D. It is known that individuals without this allele cannot develop, so the ratio of gray and black fruit flies in F2 is 2:1, and D is correct

Therefore, c

Seed C is developed from ovules, and one seed corresponds to one ovule, so there are 2 ovules.

The fruit is developed from the ovary, and it can be considered that the peanut shell part is developed from the ovary, so only one coax letter ovary (one ovary can hold several ovules).

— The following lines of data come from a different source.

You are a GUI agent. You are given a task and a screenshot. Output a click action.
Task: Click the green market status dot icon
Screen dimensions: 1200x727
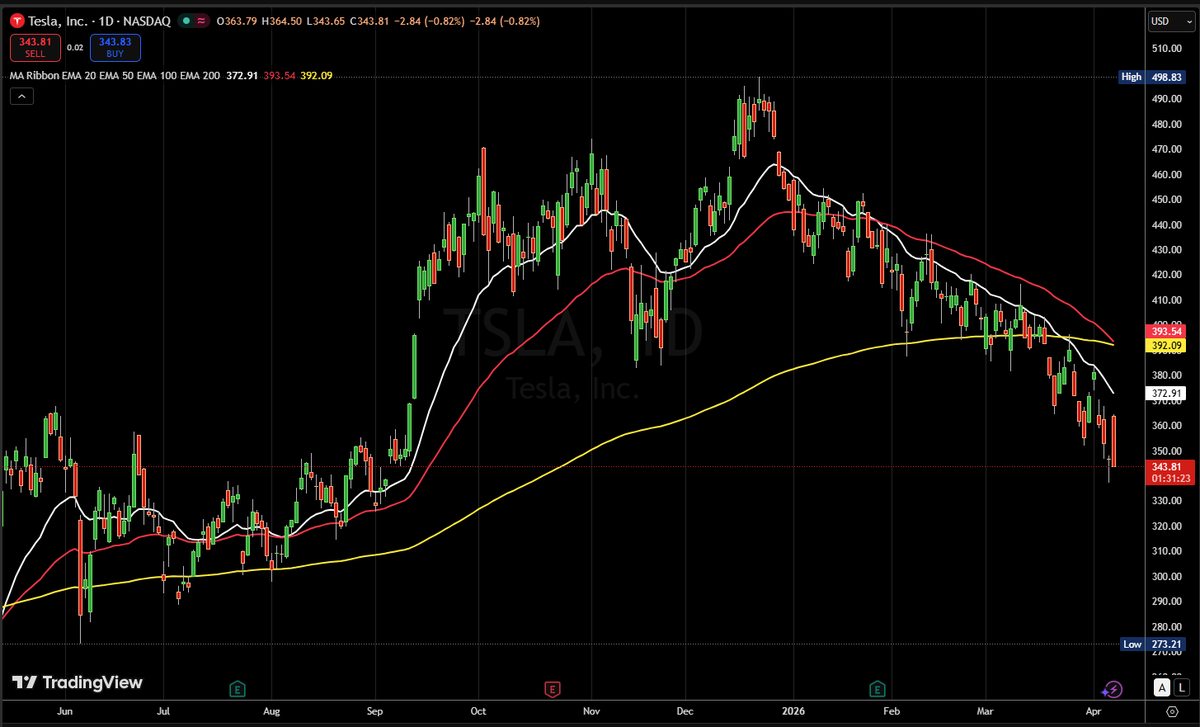point(184,20)
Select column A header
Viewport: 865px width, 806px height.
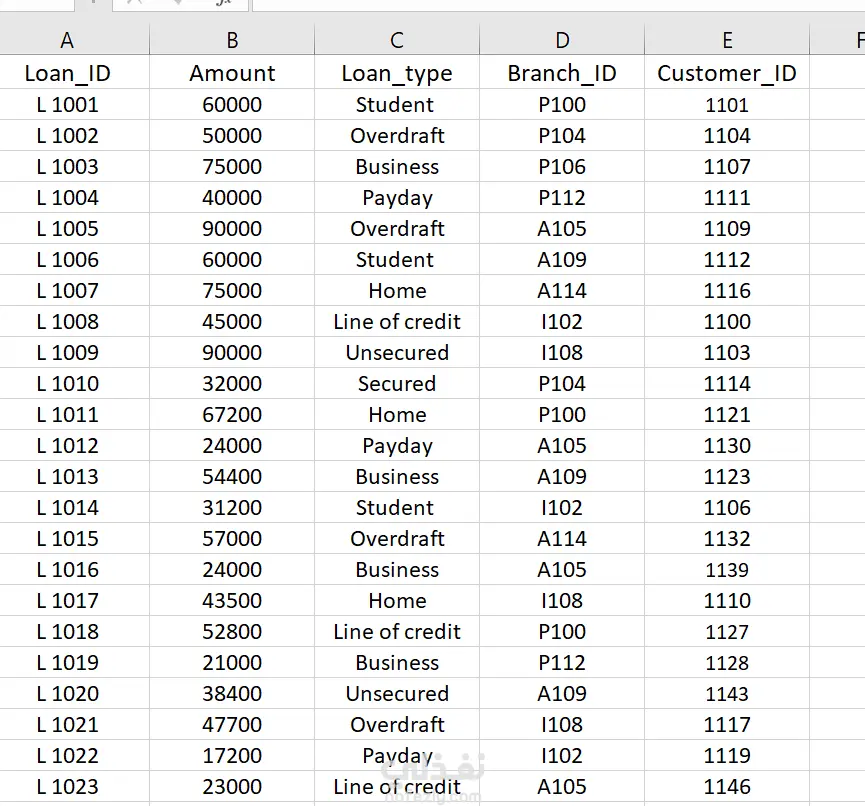(67, 40)
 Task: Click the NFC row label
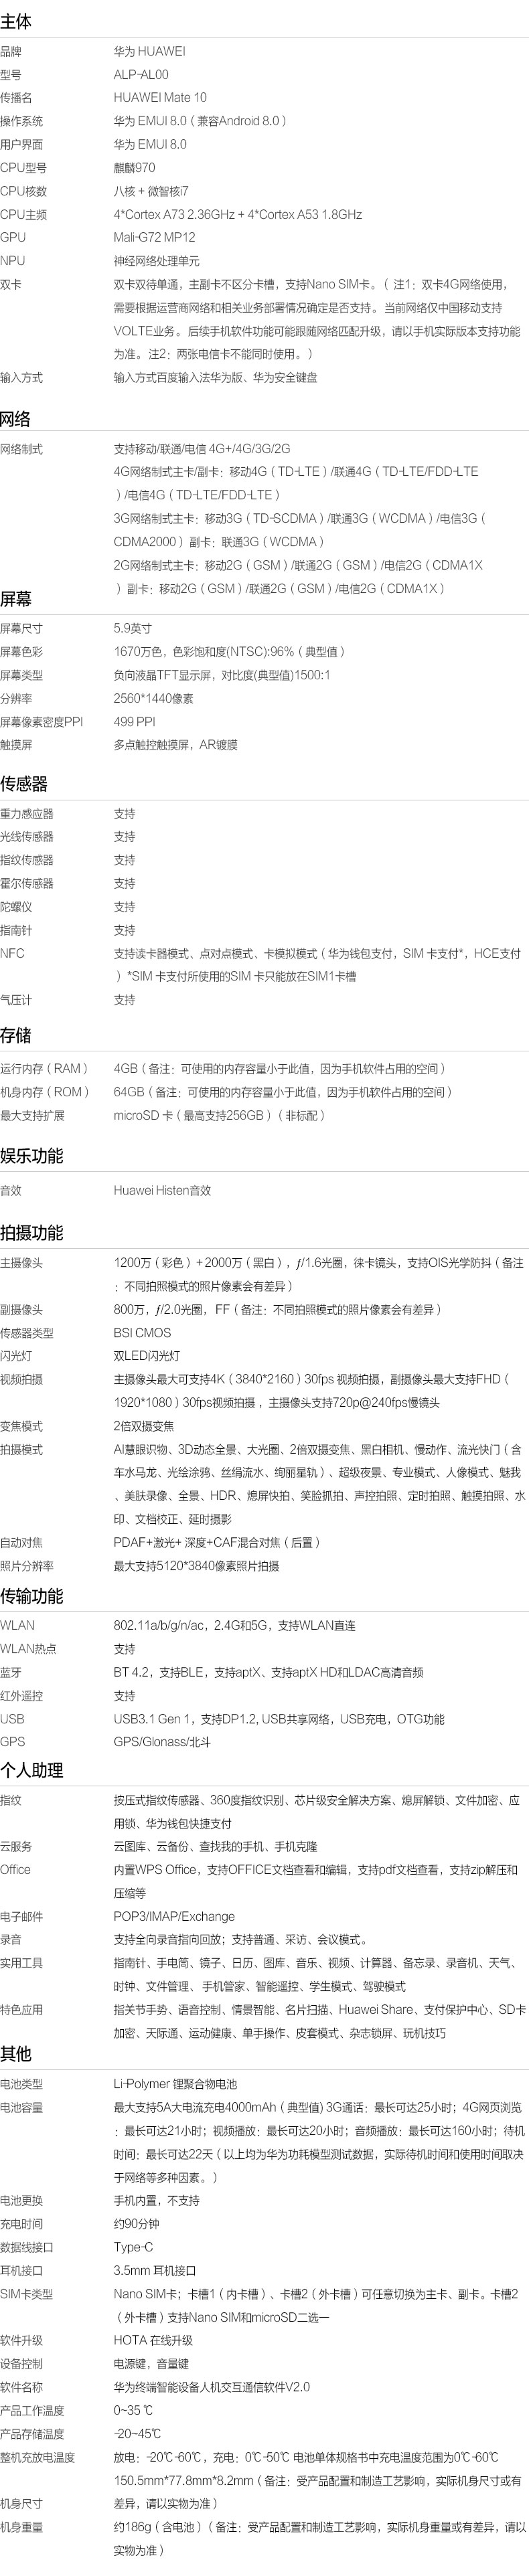pyautogui.click(x=12, y=954)
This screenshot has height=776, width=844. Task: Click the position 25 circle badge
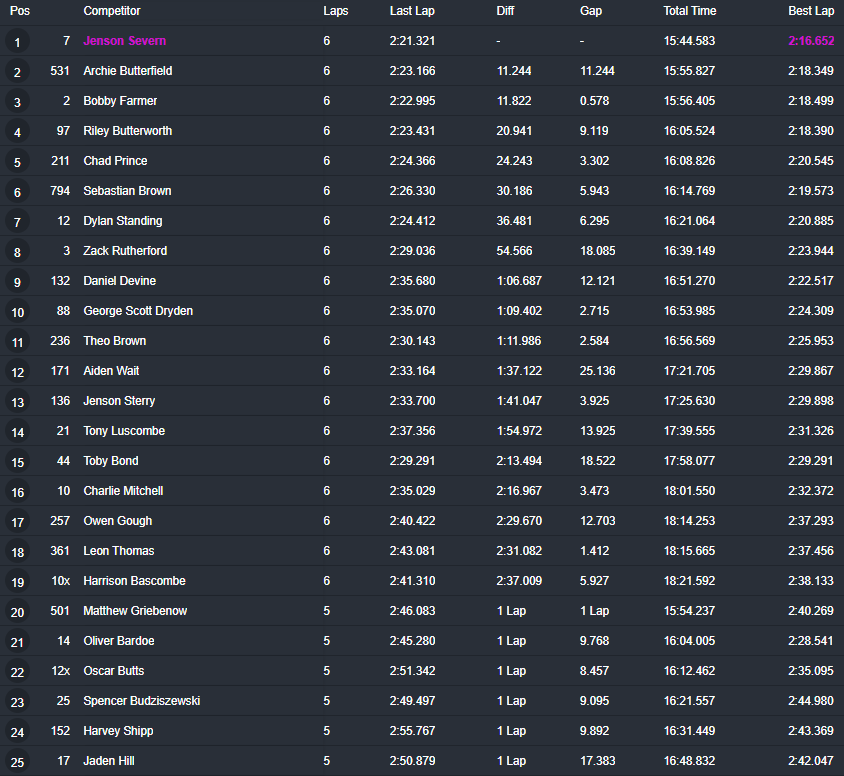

Since peanuts are dicots, dicots are double-fertilized, i.e., two sperm cells are required to form a fertilized egg, one sperm cell combines with the egg to form a fertilized egg, and the other is combined with the polar nucleus to close the wheel to form the fertilized polar nucleus. To form two seeds, four sperm cells are required. One pollen can produce two sperm cells, so two pollen are needed.

The answer is 1,2,2,

I choose B, where A is the legacy of the previous year, not the total energy inflow per year, where N1 is greater than N2 and W1 is greater than W2

c b and d can represent the energy used by the decomposer and the energy that is not utilized, respectively, and d is similar to c.

b, excluding a, because a is the previous year.